民間の商人たちも負けてはおらず、この機会に在庫一斉セールやバーゲンなどが始まっている。俺たちは、南の城門を出るまで2時間かけて、街のメインストリートをゆっくりと進み、ようやく街の外へ出た。
◆
「ふ~っ疲れたぁ~」
何だかもう、仕事を終えたような気分だ。おそらく、成功の暁には、同じように南の城門からバランタイン邸までを凱旋することになるに違いない。心の準備だけはしておこう。
トライベッカからハウスホールドまではおよそ100キロほどなので、順調に行けば1週間で到着する予定だ。例え余裕があったとしても無理に先に進まないことは全員で確認済みである。食料は10日分積み込んだ。帰りはハウスホールドで調達するし、水や氷は魔法で作れるので飲み物はお酒のみである。
南の城門を出てしばらく進むと大平原が広がっている。すすむにつれ次第に緑が濃くなってきた。この辺りはもう誰の領地でもない空白地帯だ。この大草原を抜けるとその先は大森林。
通称『竜の庭』と言われている危険地帯になる。
『竜の庭』では食物連鎖の頂点である肉食のドラゴンが幅を利かせ、旅人や商人たちの被害も多い。この治安の悪さが、人間と亜人たちとの交流の妨げになっている。
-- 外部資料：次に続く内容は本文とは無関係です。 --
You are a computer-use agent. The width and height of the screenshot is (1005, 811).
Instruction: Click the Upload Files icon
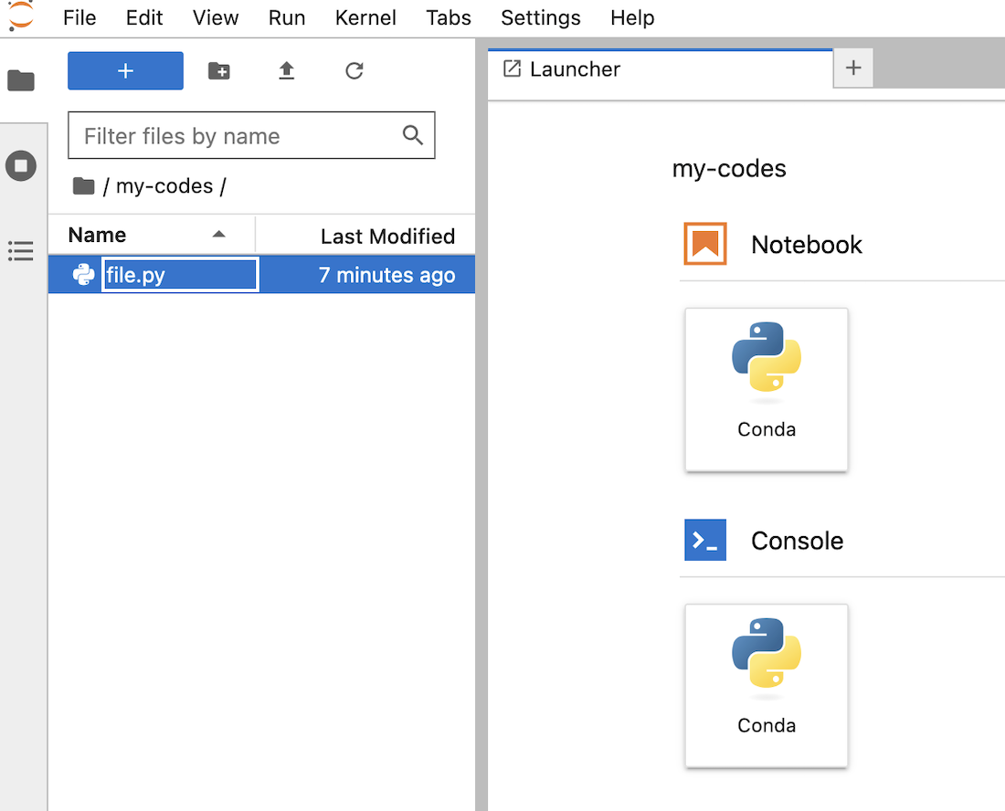(x=287, y=71)
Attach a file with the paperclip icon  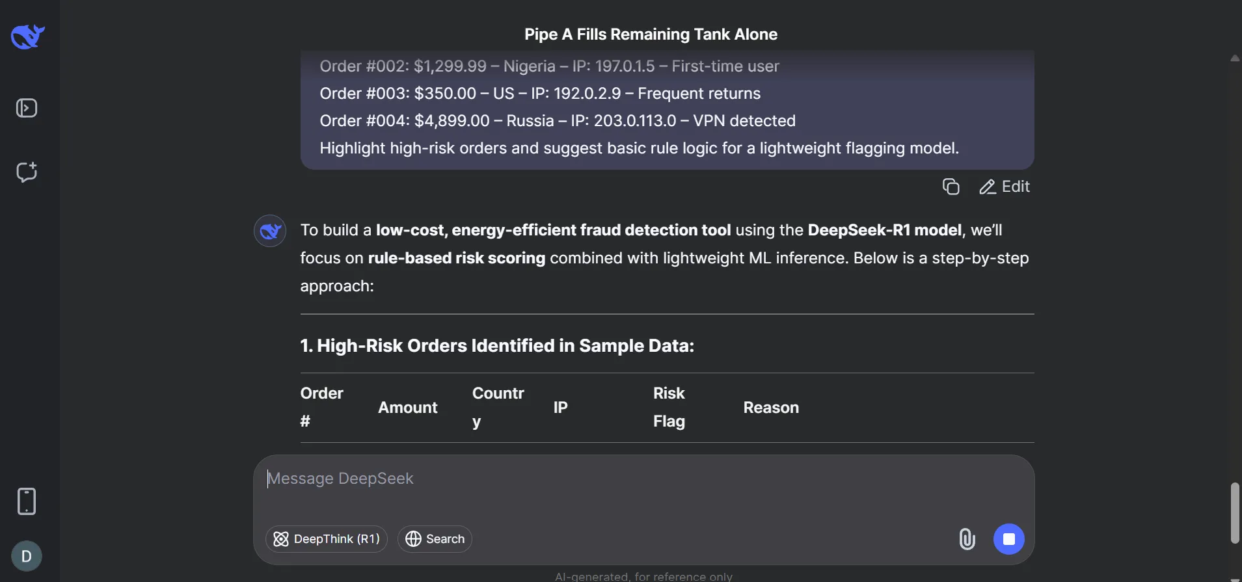(967, 539)
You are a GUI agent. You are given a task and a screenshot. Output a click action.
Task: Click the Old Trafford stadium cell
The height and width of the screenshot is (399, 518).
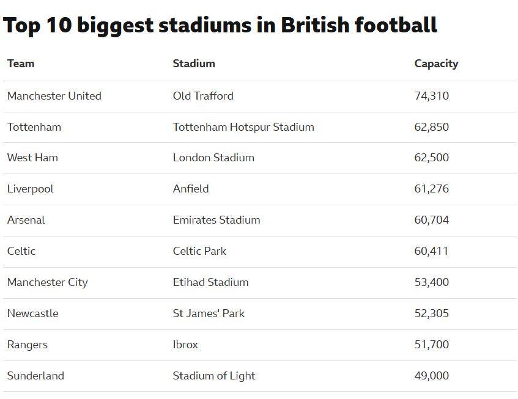[x=203, y=96]
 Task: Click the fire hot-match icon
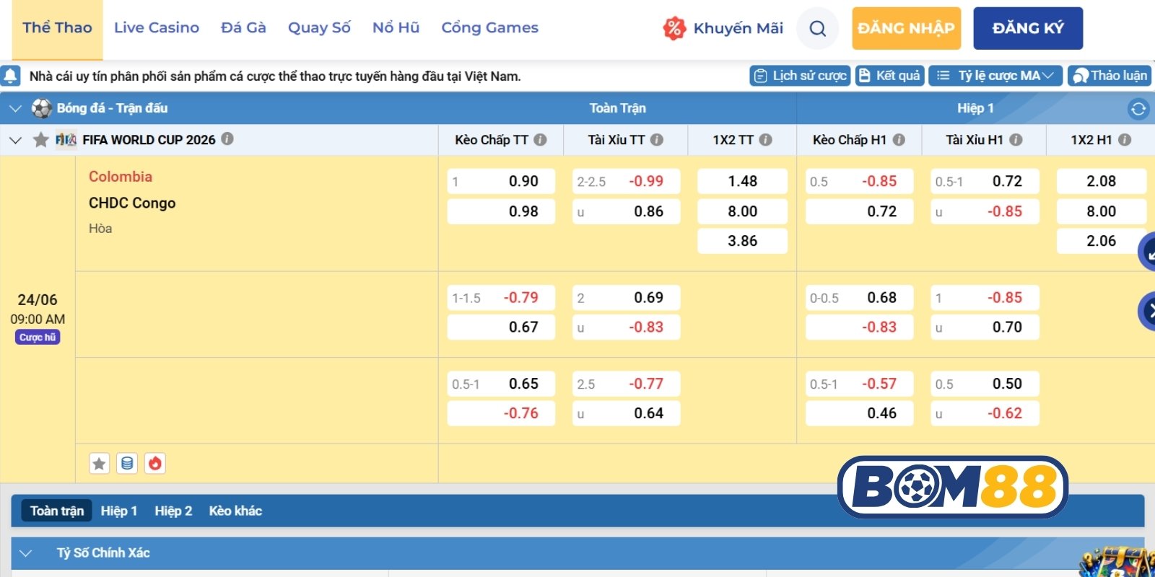[154, 463]
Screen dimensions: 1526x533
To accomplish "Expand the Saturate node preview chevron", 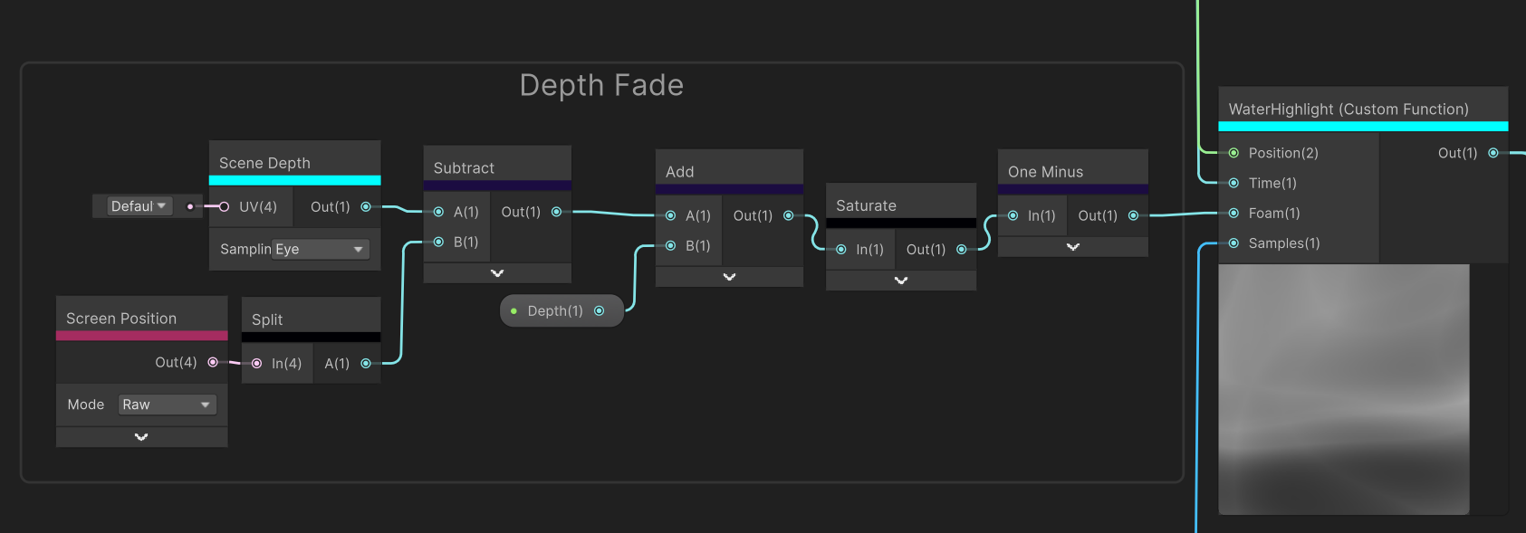I will point(901,281).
ハウスホールドからトライベッカまでは、通常は、雨期に『竜の庭』を駆け抜けるくらいしかできない。何故か雨期には肉食のドラゴンの活動が少なく、被害もほとんど報告されていないのだ。
俺たちの様にわざわざ乾季に、ゆるゆる工事しながら、一週間ほどかけての移動は命知らずといわれてもおかしくないが、レインや『サラマンダー』たちがいるということで、それほどピリピリした緊張感はない。
それにハープンさんも、元A級の冒険者。かつては凄腕の魔法剣士として有名だったらしい。今は髪が抜けてしまったせいで魔力が大分落ちたらしいが、剣の腕前は今でもギルドで指折りの達人だそうだ。
それに引き換え、俺は魔法で他人を傷付けたことも、狩りをしたことさえない。大丈夫だろうか。
……まあ、いざとなったら土魔法でどうにかなるか。俺は緊張感もなく、呑気に、そんなことを考えていた。
◆
俺とフミは馬車から降りて、運河を作りつつ、道幅を広げていく。地面が圧縮されてハーフパイプ状になり、更に石がブロック状に浮き出ている様子に、『サラマンダー』やエルフ商人たちはびっくりし、レインからも、あきれられた。
「お前、これは使い方次第じゃ、S級にだってすぐなれるよ。どう見ても、俺より何倍も魔力量が多いだろ」
街道の拡張に関しては、石畳ではあまりにも魔力と労力がかかるので、砂利を敷いて固める簡易舗装にした。仕上げは打ち合わせ通り、アイアンハンマーの皆さんにお任せし、俺とフミはまた次の区画へと進む。レインは、魔法で周囲の気配を探ってくれている。
「よし、順調だな。それじゃあ俺とクラーク、サラマンダーで、ここから10キロ先の宿営予定地まで行く。野営と夕食の準備をしておくから皆は工事をしながら来てくれ」
一日目の宿泊地は『竜の庭』の手前である。さっさと終わらせて早めに休むことにしよう。